Vitamin A Deficiency Symptoms

Vitamin A Deficiency

So what are the Vitamin A deficiency symptoms? Before you get scared, here’s something that’ll allow you to breathe just a little easier. Vitamin A deficiency symptoms are fairly rare in the Western world. That’s because a lot of our foods are fortified with Vitamin A (this includes milk and various breakfast cereals).

Most of the deficiency symptoms are often associated with people with decreased protein intake, preschool children, and those in developing countries. These are just a few groups of people who should watch out for deficiency symptoms. I go over more groups below in this section.

But, here are some signs to look out for…


How’s Your Vision?

One of the earliest signs of deficiency is night blindness and cloudiness of the eye (a sign that cataracts are forming).

Also, mild Vitamin A deficiency can result in changes in the corner of the eye and cause Bitot’s spots. This is basically a build-up of keratin on the white part of your eye. The build-up of keratin on your skin is also another sign of deficiency but we’ll discuss that a little further down.

Severe or prolonged deficiency can cause Dry Eye and can result in corneal ulcers, scarring and blindness.

Yeah... not fun.


Check Your Skin Lately?

I’m not referring to skin cancer, necessarily. Although it’d be a good idea to check for moles that either have gotten bigger or just look funny. Then go see a dermatologist. But let’s get back on topic.

Another Vitamin A deficiency symptoms is a skin condition called follicular hyperkeratosis. No, I did not just curse at you (although I could if you’d like).

In the earlier section, I briefly mention the build-up of keratin on your skin is another symptom of Vitamin A deficiency. Follicular hyperkeratosis is the proper name for what I was talking about.

Let’s examine the word so it makes sense to you. Follicular refers to your hair follicles so you’ll see this occurring on your skin.
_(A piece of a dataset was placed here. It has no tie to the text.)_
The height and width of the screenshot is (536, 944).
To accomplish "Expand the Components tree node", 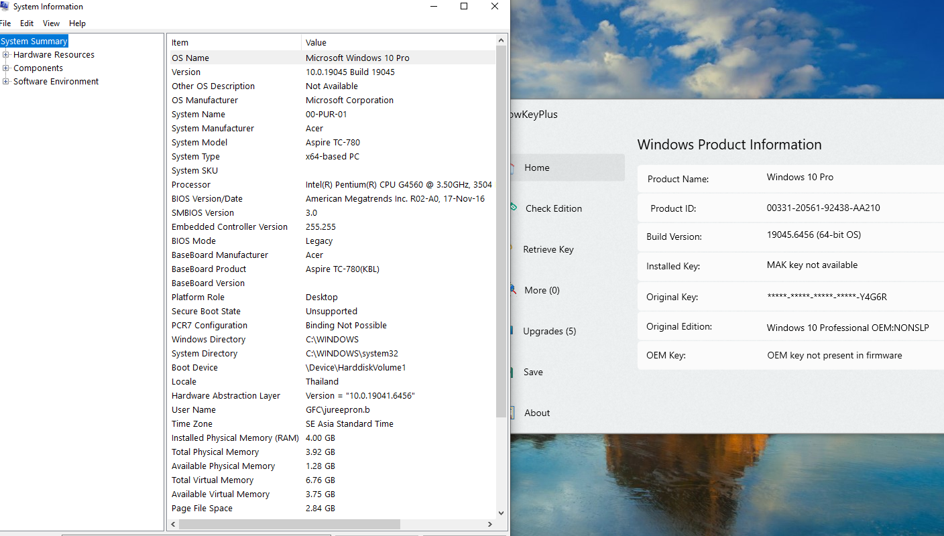I will pyautogui.click(x=6, y=68).
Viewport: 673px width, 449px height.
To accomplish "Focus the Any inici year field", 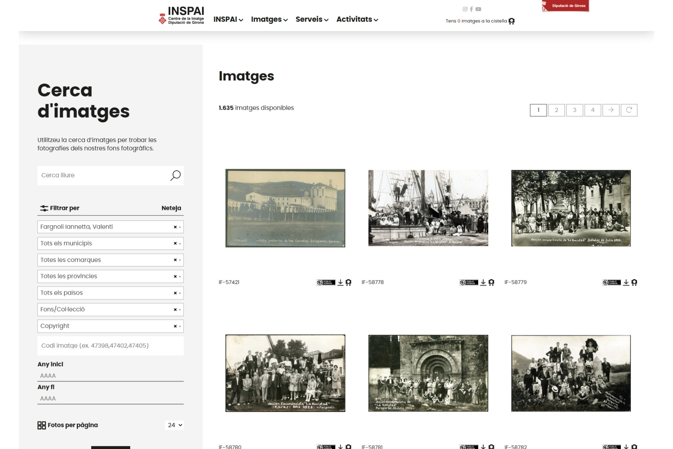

And hyperkeratosis just means “too much keratin.” Keratin is a fairly hard protein that’s found in the hair and nails.

What happens is you start to get keratin deposits around your hair follicles and they look like little weird goosebumps. Not exactly the most attractive look (especially for a first date) and you see this condition more in developing countries.


Anything Else?

Yes. A shortage of Vitamin A can make you more prone to respiratory infections, sore throats, sinus and ear infections. Also, children with low amounts of Vitamin A have a higher chance of getting measles and will have a harder time fighting it off.
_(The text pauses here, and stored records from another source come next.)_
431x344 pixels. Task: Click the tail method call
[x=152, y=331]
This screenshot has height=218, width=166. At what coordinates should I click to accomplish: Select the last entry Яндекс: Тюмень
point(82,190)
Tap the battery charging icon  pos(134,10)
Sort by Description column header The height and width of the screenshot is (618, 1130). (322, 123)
People Who Are Most Likely To See
Vitamin A Deficiency Symptoms

Even though Vitamin A deficiency symptoms are rare in the Western world, there are certain groups of people who run a higher risk. And these groups are...

1) Strict vegetarians, vegans and those follow strict dietary restrictions.

2) Those who abuse alcohol – Both Vitamin A and beta carotene are stored in the liver and alcohol reduces their amount.

3) People who smoke

Side Note: If you smoke and/or you drink a lot, do yourself a favor and do not supplement with Vitamin A or beta carotene. It will do more harm than good.

4) Take birth control pills – birth control pills will release and raise the amount of Vitamin A in your blood but decrease the amount stored in the liver. Although apparently that’s not the case with beta carotene, just with Vitamin A.

5) Taking cholesterol-lowering drugs or methotrexate – below is a list of the cholesterol-lowering drugs to watch out for and chances are that your doctor will discuss Vitamin A supplementation. If they don’t… hit them over the head and bring it up!


Cholesterol-Lowering Drugs
Brand Name Generic Name
Colestid Colestipol
Locholest Cholestyramine Resin
Questran Cholestyramine
Welchol Colesevelam


6) If you’re pregnant or breastfeeding – Talk to your doctor first before you start any Vitamin A supplements. Too much Vitamin A during pregnancy can cause birth defects.


Detective's Solution For You...

Getting the Vitamin A RDA is good enough to avoid the troubles of the Vitamin A deficiency symptoms. But for optimal health and to get the full benefits of Vitamin A, get at least 10,000 to 15,000IU of Vitamin A per day (most of it from beta carotene sources).